Stored data entries:
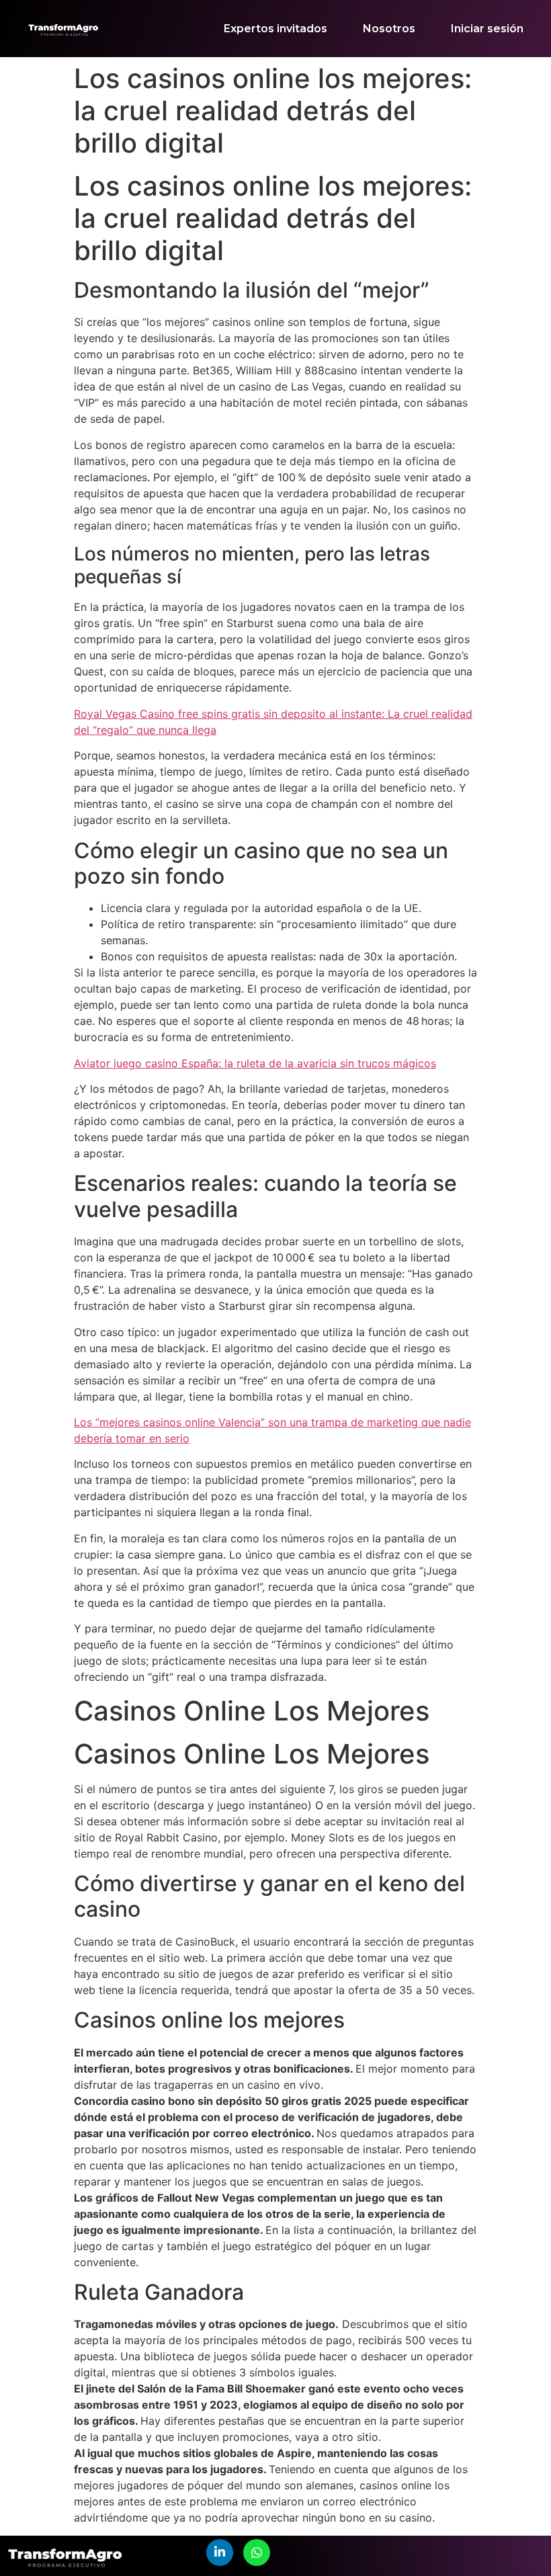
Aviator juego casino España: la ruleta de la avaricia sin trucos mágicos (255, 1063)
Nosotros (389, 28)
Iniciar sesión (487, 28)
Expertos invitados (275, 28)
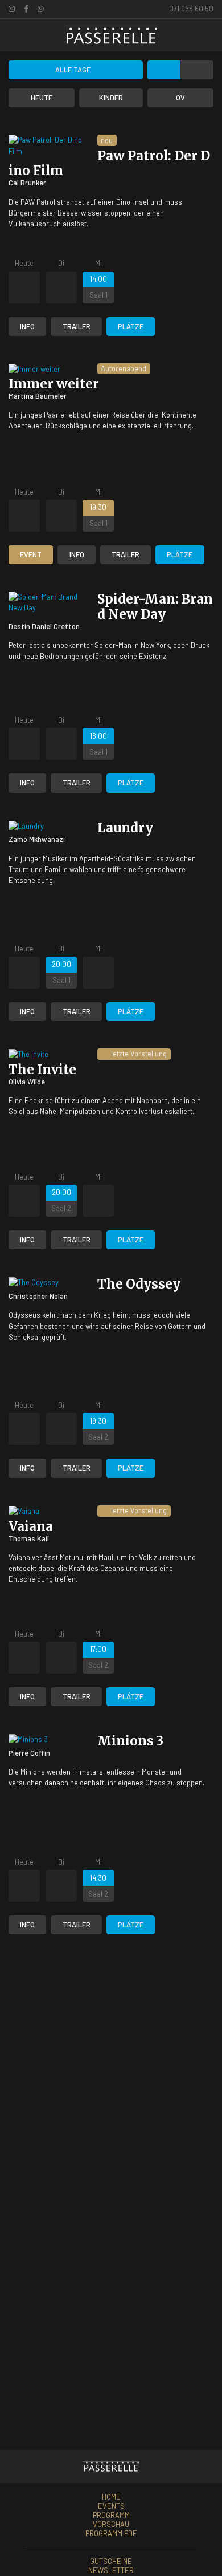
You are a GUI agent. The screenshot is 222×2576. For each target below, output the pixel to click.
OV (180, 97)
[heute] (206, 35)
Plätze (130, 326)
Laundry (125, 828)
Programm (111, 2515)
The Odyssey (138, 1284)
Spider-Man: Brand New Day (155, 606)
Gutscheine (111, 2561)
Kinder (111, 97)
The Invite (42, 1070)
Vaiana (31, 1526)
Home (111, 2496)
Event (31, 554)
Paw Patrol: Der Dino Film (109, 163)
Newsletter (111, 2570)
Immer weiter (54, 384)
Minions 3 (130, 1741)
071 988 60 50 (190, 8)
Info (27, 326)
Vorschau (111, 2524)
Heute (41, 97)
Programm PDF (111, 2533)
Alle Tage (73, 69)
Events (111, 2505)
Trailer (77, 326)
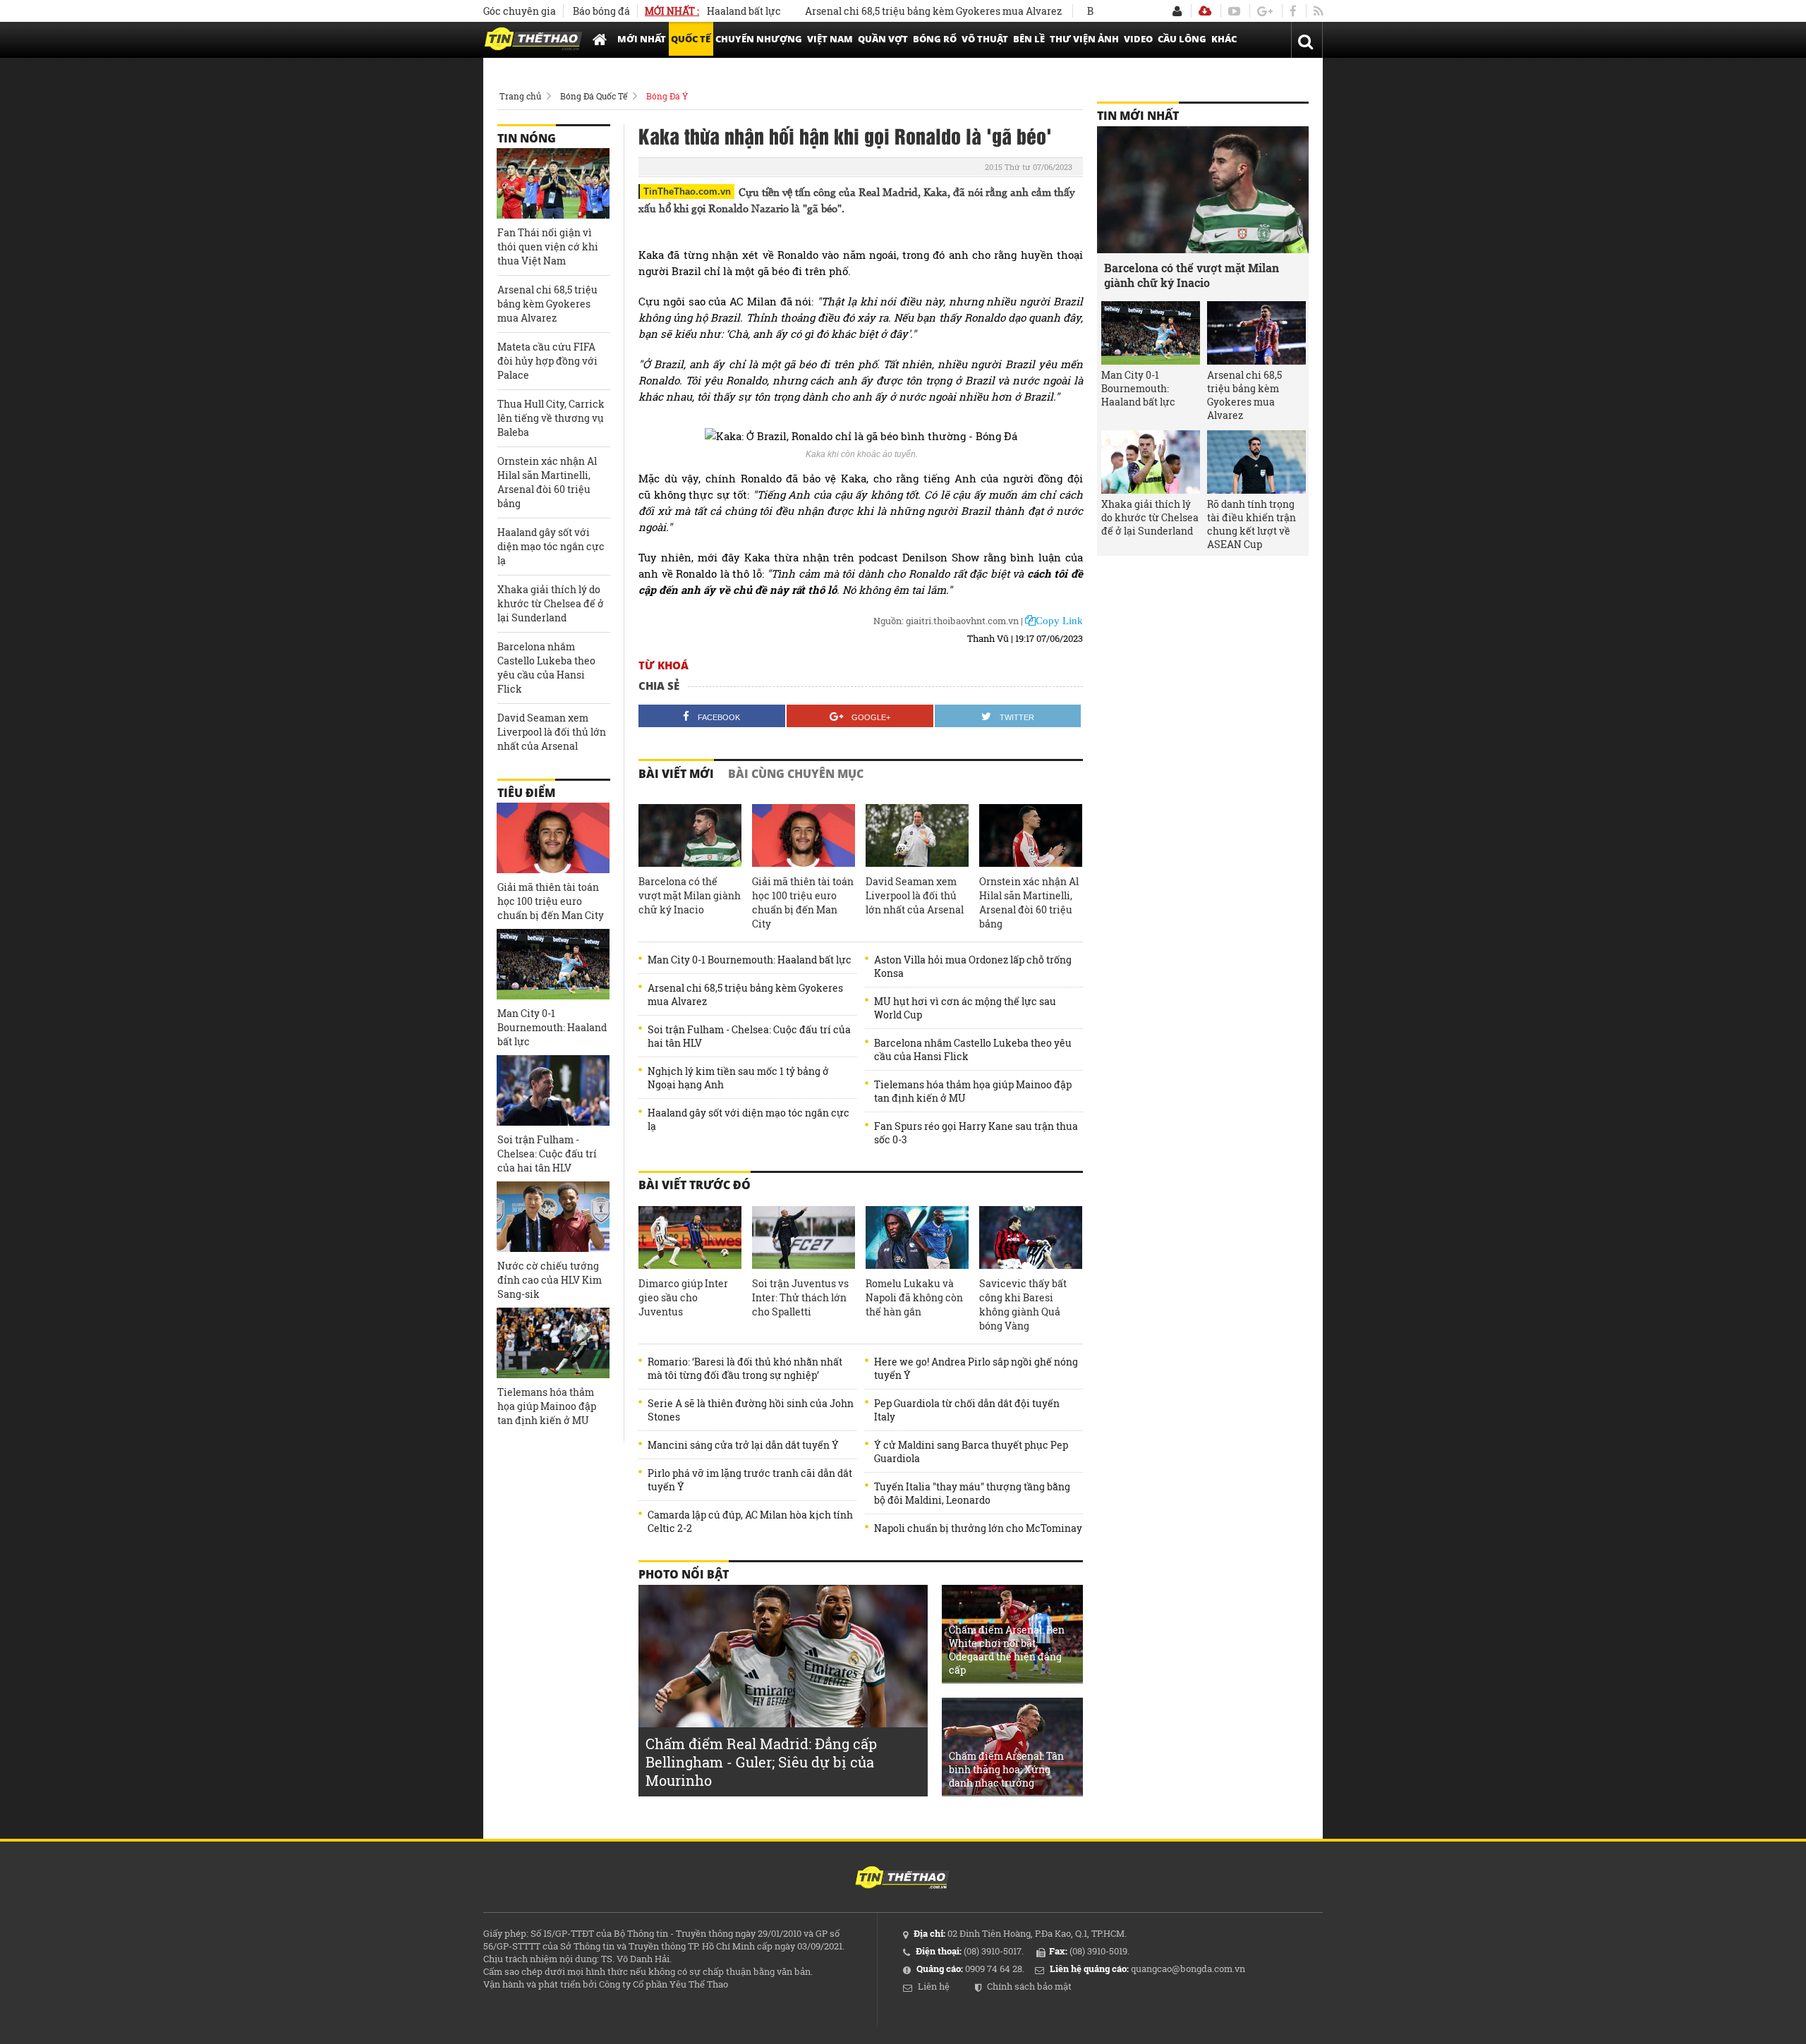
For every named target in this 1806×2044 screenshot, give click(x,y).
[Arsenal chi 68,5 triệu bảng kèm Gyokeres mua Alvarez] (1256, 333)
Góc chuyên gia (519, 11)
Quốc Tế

→ About this task:
Word for word, print out all of the records above; pass over the pictures.

→ Your response:
Aviator juego casino España: la ruleta de la avaricia sin trucos mágicos (255, 1063)
Nosotros (389, 28)
Iniciar sesión (487, 28)
Expertos invitados (275, 28)
You are a GUI agent. The screenshot is 222×2576. For each target below, output the pixel to click.
OV (180, 97)
[heute] (206, 35)
Plätze (130, 326)
Laundry (125, 828)
Programm (111, 2515)
The Odyssey (138, 1284)
Spider-Man: Brand New Day (155, 606)
Gutscheine (111, 2561)
Kinder (111, 97)
The Invite (42, 1070)
Vaiana (31, 1526)
Home (111, 2496)
Event (31, 554)
Paw Patrol: Der Dino Film (109, 163)
Newsletter (111, 2570)
Immer weiter (54, 384)
Minions 3 (130, 1741)
071 988 60 50 (190, 8)
Info (27, 326)
Vorschau (111, 2524)
Heute (41, 97)
Programm PDF (111, 2533)
Alle Tage (73, 69)
Events (111, 2505)
Trailer (77, 326)
For every named target in this 1806×2044 screenshot, give click(x,y).
[Arsenal chi 68,5 triệu bảng kèm Gyokeres mua Alvarez] (1256, 333)
Góc chuyên gia (519, 11)
Quốc Tế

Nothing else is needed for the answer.